A friend of mine just headed for India, to design computer programs for a charity hospital. So, in her honor, I thought I'd do an Indian recipe this month.
Most people think instantly of curry when they think of Indian food. Well, "curry" as it is known in the U.S., is only one of numerous flavors/cuisines in this massive sub-continent, and even ordinary curry is more complex than most Westerners realize, since it consists of anywhere from 5 to dozens of spices, which can be mixed with infinite variability.
This recipe is not a curry, but it contains some of the most common spices found in curries — turmeric and red pepper. Besides being flavorful, both of these spices are good for lowering serum cholesterol. Traditionally, this recipe would be made with ghee — clarified butter — but it is expensive and/or time-consuming to buy or make ghee, so I substitute light olive oil. The difference in flavor is not significant, preparation will be less complicated, and olive oil is wonderfully good for you.
I love this dish, and usually serve it with basmati rice, an incredibly fragrant rice variety from India. A "salad" (or, more properly, a raita) to accompany this can be made by mixing a chopped cucumber into some plain yogurt flavored with sliced green onion, a little salt, and a dash of crushed, red pepper. Yum.
1½ cups lentils
¼ cup light olive oil
1 cup chopped onion
1½ tsp. salt
1 tsp. ground turmeric
1 tsp. ground cumin seeds
¼ tsp. crushed red peppers
½ cup snipped coriander leaves or parsley
Lemon peel for garnish, if desired
Cover lentils with water, and soak one hour. Heat lentils and water to boiling (as noted last month, rinsing the beans between soaking and cooking can reduce gastric disturbances, if that's important to you). Cook 45 minutes, adding water if necessary. Drain lentils well.
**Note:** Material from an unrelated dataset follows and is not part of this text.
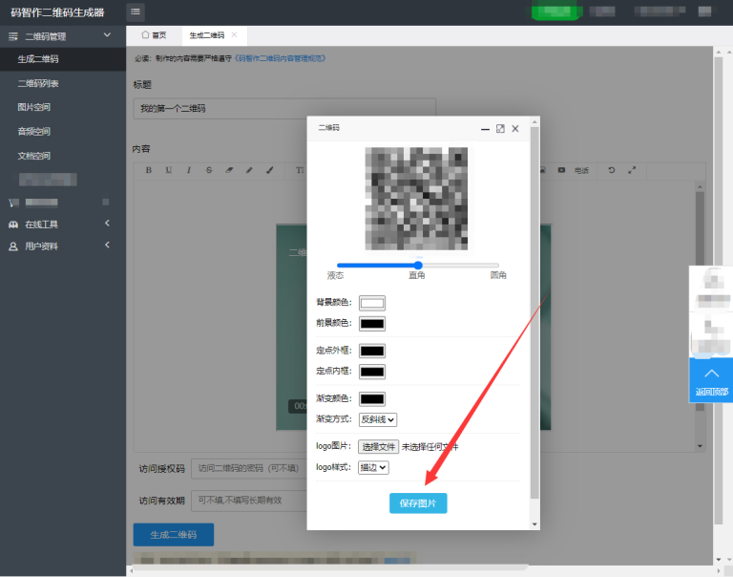Apply underline formatting in editor toolbar
Image resolution: width=733 pixels, height=577 pixels.
[168, 170]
Heat oil in 12-inch skillet. Stir in onion, salt, turmeric, cumin and red peppers, cooking over low heat until onion is tender. Put some of this mixture aside, for garnish, if desired.
Stir lentils into oil and spices. Cook over low heat, stirring frequently, 20 minutes. (Watch carefully to prevent burning.) Just before it's done, stir in coriander leaves or parsley. Before serving, sprinkle with reserved onion, and garnish with strips of lemon peel, if desired.